City to buy temporary telecommunications tower
Published 7:19 pm Tuesday, February 19, 2019
FRANKLIN
The City of Franklin must relocate all of its public safety telecommunications equipment installed on top of the Hunterdale water tower so that the tower’s scheduled maintenance and repainting can proceed.
According to City Manager Amanda Jarratt, the maintenance and repainting must begin no later than June 30 of this year. If the project does not begin by this date, the city will be out the several hundred thousand dollars it already paid when it entered into the maintenance contract.
To that end, Franklin’s City Council voted 5-2 on Feb. 11 to buy a portable telecommunications tower for the equipment at a cost of roughly $70,000. This price includes the cost of the portable tower, which is installed on top of a trailer, plus the cost of relocating the equipment from the water tower to the trailer.
While the trailer-tower is considerably less expensive than the ground-mounted temporary tower the city had initially considered purchasing — at an estimated cost of $171,000 — there is a downside to this cost-saving measure. Two of the public safety antennas installed on the water tower cannot be mounted on the trailer.
These are the city’s HR TACRAN microwave and ORION microwave. HR TACRAN is the city’s means of communication during times of disaster, and its link to the Virginia Department of Emergency Management. ORION is its link to other law enforcement and emergency services agencies in the Hampton Roads region in the event that they would need to respond to an incident in Franklin, or Franklin would need to respond to an one outside the city.
Jarratt explained that the water tower maintenance was supposed to have been completed in 2018, and confirmed that the project’s contractor had notified the city in February of that year that it would need to remove the telecommunications equipment from the water tower before work could begin. However, she did not know why the decision to relocate the equipment had been delayed until this year. At the council meeting, Mayor Frank Rabil said he too was not sure why the council delayed removing the equipment until now.
As such, the trailer-tower will be an unbudgeted expense, with some funds coming from the city’s unassigned general fund balance. Other funds, according to Jarratt, will come from savings from additional deferred purchases.

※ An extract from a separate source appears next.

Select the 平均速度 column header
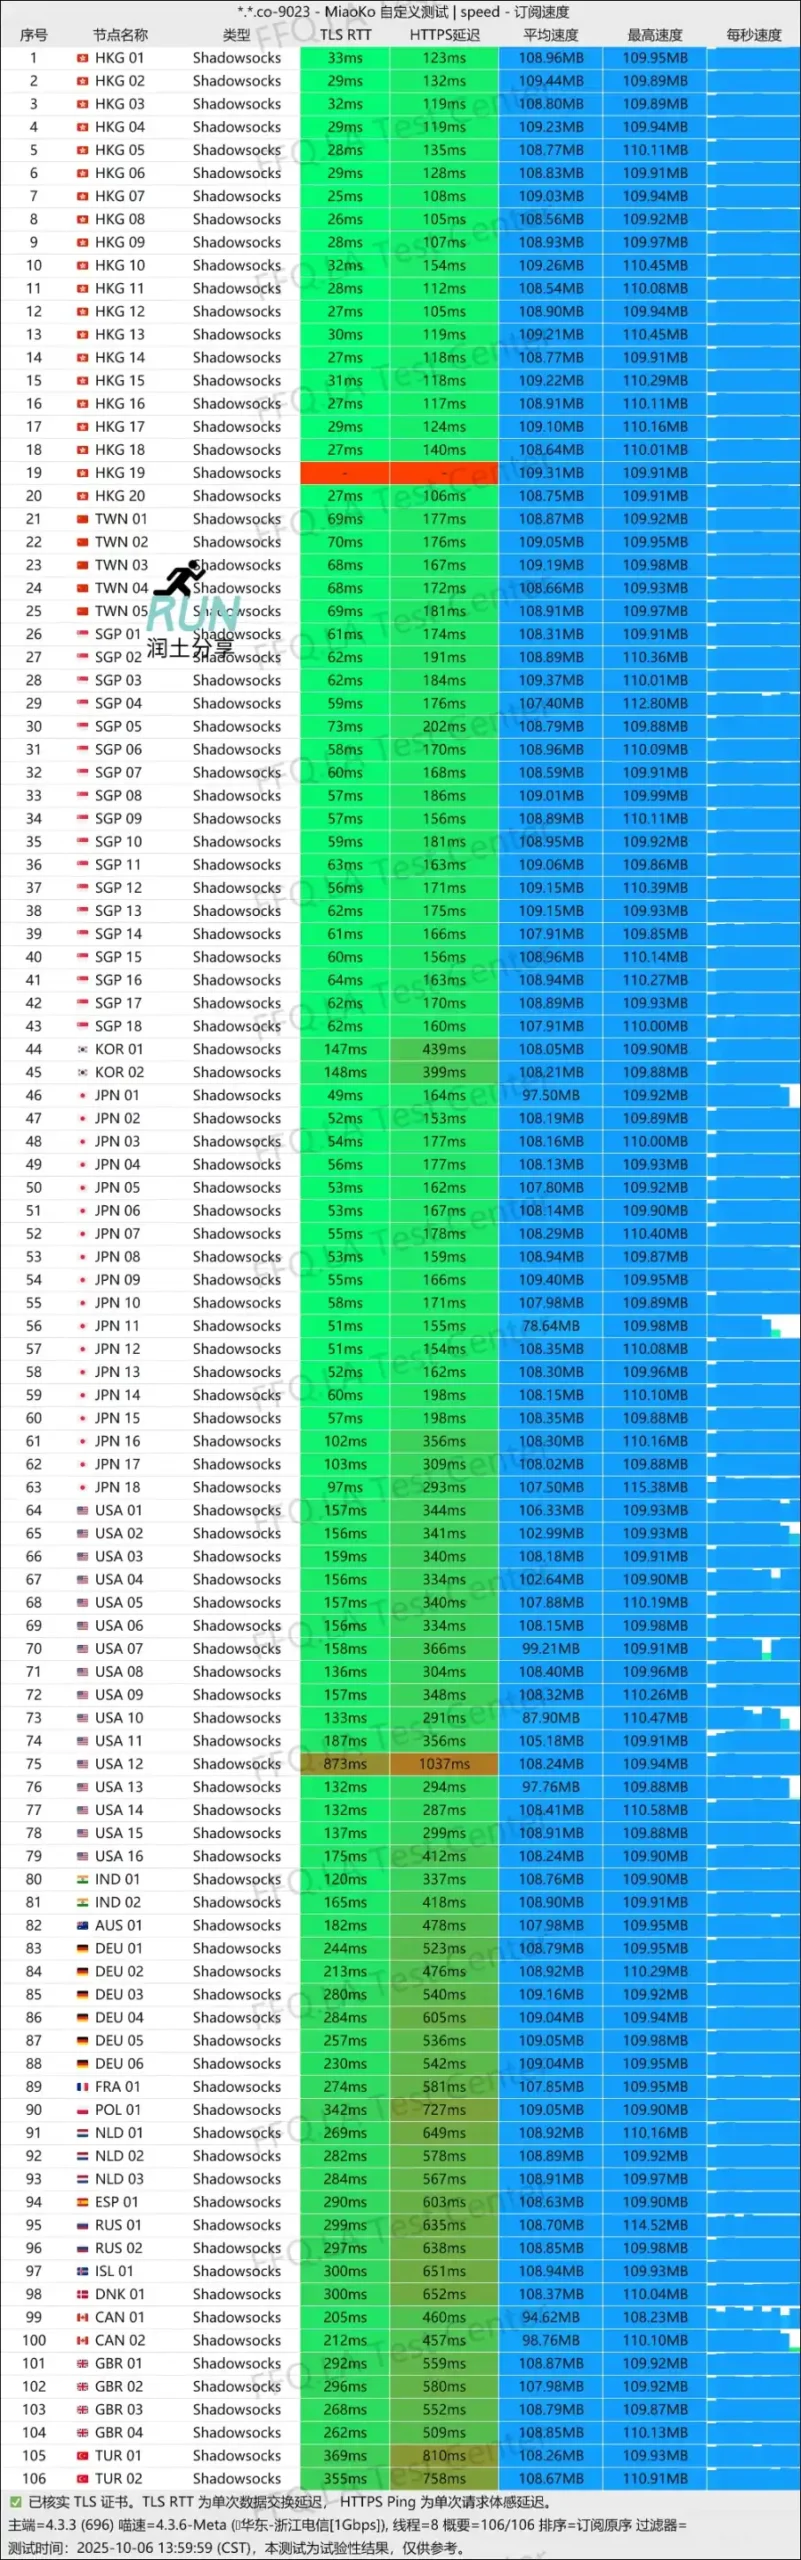The image size is (801, 2560). 551,34
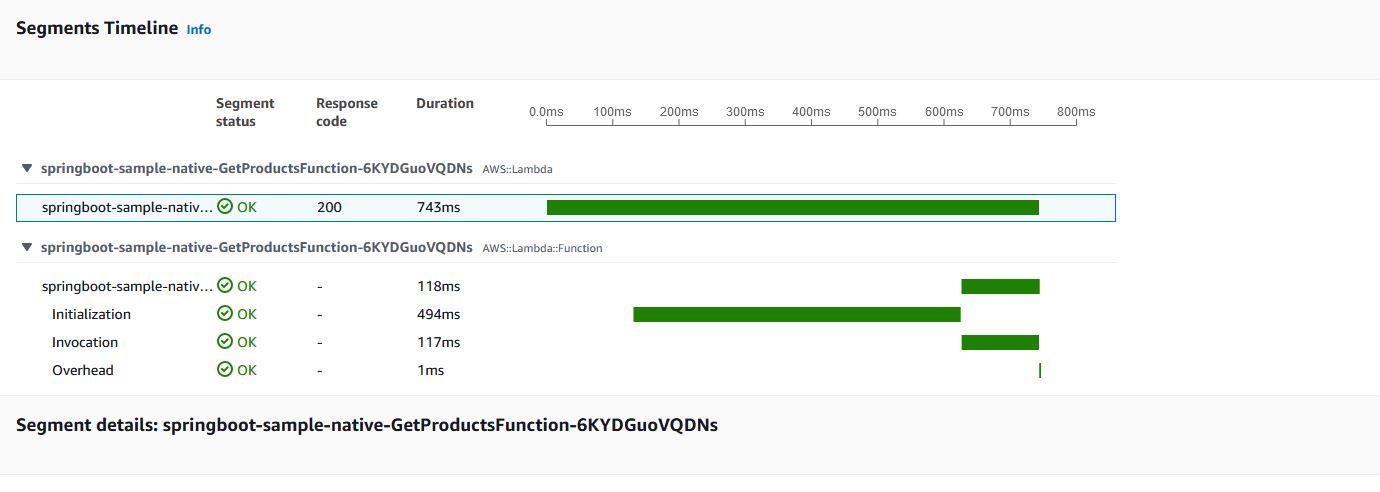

That said, the trailer-tower will not be the only new expense associated with the water tower maintenance project. The city must also eventually reinstall the telecommunications equipment on a permanent structure — either by putting it back on top of the water tower once the maintenance is complete, or building a new, permanent tower near the Hunterdale site.
Reinstalling the equipment on the water tower is projected to cost $80,000, while building a new, permanent tower is estimated to cost between $300,000 and $350,000. The downside to the lower-costing option is that in another 10 years, the city will need to relocate and reinstall the equipment again when the water tower is due for its next maintenance.
The dissenting votes on purchasing the trailer-tower came from councilmen Bobby Cutchins and Greg McLemore.
To date, the council has not made a decision on either option for reinstallation of the equipment. However, Jarratt said that the city plans to have a budget amendment accounting for the unplanned $70,000 expense go before the members of council during their Feb. 25 meeting.